EXERCISE DETAILS>
Say how many lines in the data below contain the word "Политика", and give no other text.

RECORDS PROVIDED>

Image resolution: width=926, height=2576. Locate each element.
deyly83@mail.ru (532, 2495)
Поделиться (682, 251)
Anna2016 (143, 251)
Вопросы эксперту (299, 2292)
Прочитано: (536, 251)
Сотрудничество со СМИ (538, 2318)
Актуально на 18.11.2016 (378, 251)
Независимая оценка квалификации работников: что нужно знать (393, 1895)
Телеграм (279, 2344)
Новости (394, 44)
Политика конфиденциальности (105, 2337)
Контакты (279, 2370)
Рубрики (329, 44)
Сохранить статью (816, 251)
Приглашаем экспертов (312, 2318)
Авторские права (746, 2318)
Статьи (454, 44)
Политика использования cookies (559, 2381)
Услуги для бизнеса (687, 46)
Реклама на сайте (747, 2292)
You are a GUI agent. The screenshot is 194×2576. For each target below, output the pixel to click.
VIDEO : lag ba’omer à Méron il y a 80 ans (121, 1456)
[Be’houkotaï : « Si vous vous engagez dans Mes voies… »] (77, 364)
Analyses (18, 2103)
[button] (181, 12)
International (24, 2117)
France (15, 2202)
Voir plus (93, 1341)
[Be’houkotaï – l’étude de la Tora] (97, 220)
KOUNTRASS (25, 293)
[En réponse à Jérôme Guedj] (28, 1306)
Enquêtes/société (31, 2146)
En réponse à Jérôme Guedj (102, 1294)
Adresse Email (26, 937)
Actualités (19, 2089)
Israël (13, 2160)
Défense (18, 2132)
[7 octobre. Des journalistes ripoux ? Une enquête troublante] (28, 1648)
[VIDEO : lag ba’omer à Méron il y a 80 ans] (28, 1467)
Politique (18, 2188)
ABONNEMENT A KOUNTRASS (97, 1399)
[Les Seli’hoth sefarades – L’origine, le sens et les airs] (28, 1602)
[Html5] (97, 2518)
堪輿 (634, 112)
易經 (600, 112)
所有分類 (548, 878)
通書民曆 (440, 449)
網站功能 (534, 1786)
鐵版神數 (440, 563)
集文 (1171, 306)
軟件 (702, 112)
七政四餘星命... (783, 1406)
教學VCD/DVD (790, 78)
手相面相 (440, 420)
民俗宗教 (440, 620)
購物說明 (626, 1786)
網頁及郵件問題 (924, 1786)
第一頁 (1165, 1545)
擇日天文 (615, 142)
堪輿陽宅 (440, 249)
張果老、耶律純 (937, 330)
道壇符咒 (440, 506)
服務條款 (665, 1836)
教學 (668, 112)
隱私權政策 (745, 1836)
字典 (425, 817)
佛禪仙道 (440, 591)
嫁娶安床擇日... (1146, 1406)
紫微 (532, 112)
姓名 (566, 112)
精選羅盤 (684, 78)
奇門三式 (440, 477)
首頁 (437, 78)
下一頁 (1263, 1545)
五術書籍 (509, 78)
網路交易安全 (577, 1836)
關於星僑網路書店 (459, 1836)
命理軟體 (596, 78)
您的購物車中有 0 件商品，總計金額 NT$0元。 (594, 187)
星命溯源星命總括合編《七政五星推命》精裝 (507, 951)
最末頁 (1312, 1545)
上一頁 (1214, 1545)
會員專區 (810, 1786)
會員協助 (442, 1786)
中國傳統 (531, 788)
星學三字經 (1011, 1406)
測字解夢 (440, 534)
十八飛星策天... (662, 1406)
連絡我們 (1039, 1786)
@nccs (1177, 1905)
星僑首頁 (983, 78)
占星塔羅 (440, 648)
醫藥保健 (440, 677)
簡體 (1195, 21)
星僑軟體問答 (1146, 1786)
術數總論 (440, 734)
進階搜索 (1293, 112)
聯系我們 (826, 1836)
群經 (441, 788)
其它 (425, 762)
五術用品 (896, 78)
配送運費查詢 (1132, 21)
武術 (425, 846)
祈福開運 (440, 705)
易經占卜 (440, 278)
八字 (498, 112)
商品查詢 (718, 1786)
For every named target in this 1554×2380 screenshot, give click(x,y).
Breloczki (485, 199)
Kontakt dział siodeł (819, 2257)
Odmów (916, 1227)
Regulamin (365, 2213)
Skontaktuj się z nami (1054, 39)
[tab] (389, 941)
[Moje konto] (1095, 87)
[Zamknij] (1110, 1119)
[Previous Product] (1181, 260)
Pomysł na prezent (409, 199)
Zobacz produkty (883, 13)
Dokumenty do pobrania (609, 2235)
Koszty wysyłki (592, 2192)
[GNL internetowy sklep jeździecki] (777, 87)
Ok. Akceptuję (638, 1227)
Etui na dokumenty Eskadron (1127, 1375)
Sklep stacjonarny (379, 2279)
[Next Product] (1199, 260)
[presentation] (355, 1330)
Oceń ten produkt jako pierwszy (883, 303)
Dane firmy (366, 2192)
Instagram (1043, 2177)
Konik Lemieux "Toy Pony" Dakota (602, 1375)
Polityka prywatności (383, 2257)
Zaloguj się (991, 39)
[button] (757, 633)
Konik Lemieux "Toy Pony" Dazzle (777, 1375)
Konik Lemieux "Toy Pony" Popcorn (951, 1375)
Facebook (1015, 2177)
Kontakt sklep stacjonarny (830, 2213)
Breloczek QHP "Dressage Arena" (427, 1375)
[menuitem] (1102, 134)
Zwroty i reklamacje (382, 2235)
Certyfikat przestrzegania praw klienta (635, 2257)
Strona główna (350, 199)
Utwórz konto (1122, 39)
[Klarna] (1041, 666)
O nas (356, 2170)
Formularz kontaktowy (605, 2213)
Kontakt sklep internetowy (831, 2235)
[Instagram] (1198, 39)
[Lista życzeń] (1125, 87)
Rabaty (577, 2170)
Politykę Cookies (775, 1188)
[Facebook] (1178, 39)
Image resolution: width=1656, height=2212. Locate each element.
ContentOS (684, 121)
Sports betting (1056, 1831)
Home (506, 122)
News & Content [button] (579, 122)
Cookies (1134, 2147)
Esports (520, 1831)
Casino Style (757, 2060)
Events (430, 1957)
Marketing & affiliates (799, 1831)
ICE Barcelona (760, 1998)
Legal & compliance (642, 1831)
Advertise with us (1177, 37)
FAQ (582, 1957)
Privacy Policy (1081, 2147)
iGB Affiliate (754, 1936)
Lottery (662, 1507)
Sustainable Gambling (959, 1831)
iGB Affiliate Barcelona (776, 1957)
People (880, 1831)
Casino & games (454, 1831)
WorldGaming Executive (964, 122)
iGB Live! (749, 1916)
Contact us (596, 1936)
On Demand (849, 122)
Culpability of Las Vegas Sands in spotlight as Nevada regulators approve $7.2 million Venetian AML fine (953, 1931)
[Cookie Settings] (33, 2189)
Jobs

ANSWER SECTION>
2